◆ PROBLEM TO WORK ON
Write out the listing exactly, from its first line down to the line containing "click(x=252, y=210)", with both of those lines included.

◆ MATERIAL FOR THIS TASK
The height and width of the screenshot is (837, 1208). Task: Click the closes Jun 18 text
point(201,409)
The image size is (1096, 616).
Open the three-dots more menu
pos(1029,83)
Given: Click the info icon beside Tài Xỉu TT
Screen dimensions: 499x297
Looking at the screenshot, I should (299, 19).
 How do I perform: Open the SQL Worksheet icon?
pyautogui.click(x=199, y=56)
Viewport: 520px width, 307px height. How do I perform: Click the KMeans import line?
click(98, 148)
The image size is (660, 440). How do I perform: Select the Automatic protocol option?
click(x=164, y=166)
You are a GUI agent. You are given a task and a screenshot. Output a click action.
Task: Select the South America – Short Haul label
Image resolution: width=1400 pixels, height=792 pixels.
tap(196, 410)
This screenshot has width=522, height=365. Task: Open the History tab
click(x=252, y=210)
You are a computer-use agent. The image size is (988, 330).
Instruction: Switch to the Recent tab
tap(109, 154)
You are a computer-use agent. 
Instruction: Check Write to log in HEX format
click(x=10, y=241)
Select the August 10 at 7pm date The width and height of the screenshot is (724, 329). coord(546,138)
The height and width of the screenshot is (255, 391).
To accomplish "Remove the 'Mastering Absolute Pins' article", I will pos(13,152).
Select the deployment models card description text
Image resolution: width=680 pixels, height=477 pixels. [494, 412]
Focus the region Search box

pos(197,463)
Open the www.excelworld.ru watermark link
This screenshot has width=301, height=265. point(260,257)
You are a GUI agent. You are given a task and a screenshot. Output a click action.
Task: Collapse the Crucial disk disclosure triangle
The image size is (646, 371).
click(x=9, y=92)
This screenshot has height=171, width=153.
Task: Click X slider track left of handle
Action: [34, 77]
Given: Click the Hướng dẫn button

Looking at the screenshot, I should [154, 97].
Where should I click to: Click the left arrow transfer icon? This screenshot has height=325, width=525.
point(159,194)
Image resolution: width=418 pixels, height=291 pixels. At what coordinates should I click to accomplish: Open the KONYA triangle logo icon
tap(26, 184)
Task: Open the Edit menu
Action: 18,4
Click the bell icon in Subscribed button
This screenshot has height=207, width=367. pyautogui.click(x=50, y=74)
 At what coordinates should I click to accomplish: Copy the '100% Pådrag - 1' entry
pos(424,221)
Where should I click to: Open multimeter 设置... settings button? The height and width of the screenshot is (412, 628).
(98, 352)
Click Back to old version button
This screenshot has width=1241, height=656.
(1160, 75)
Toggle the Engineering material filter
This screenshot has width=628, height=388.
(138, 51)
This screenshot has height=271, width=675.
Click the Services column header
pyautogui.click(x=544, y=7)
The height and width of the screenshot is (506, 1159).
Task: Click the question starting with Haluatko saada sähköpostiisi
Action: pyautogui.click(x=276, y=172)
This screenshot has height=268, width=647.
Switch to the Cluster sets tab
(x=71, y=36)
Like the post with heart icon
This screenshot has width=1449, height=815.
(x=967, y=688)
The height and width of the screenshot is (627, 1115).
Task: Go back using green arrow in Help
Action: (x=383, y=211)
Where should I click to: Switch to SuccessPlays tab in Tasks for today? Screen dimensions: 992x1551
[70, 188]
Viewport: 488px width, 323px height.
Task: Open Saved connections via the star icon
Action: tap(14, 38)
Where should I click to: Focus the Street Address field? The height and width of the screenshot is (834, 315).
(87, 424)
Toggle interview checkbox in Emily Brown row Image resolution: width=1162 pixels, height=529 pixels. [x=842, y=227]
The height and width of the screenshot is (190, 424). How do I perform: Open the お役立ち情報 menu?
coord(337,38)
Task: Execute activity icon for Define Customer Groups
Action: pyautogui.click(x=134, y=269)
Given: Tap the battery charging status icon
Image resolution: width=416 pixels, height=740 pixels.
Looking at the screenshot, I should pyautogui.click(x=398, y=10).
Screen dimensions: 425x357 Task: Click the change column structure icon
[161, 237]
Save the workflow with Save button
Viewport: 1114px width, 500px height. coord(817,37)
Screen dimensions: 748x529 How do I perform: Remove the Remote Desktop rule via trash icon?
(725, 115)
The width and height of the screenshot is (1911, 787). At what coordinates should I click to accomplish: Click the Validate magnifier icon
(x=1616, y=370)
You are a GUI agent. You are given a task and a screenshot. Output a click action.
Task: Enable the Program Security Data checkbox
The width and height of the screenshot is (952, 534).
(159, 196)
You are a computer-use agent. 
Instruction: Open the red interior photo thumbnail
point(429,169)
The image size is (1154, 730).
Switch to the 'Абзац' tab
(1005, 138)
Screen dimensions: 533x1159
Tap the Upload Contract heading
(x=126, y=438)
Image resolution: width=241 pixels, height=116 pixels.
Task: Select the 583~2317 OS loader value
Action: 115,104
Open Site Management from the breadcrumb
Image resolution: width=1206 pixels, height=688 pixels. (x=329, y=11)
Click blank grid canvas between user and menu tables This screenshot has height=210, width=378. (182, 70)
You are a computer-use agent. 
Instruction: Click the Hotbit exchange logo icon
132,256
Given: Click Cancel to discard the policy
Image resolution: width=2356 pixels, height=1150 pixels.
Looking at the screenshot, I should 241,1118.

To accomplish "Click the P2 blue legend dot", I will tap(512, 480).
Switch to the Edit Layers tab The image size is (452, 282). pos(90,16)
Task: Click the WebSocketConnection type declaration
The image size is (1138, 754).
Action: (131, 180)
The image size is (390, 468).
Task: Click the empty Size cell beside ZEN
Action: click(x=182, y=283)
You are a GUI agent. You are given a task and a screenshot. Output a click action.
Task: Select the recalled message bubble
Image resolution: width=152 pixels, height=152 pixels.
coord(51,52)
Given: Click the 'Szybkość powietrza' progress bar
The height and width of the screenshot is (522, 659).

◆ OUTPUT BELOW
The height and width of the screenshot is (837, 1208). Task: Click the closes Jun 18 text
point(201,409)
The image size is (1096, 616).
Open the three-dots more menu
pos(1029,83)
Given: Click the info icon beside Tài Xỉu TT
Screen dimensions: 499x297
Looking at the screenshot, I should (299, 19).
 How do I perform: Open the SQL Worksheet icon?
pyautogui.click(x=199, y=56)
Viewport: 520px width, 307px height. How do I perform: Click the KMeans import line?
click(98, 148)
The image size is (660, 440). How do I perform: Select the Automatic protocol option?
click(x=164, y=166)
You are a GUI agent. You are given a task and a screenshot. Output a click action.
Task: Select the South America – Short Haul label
Image resolution: width=1400 pixels, height=792 pixels.
tap(196, 410)
This screenshot has width=522, height=365. Task: Open the History tab
click(x=252, y=210)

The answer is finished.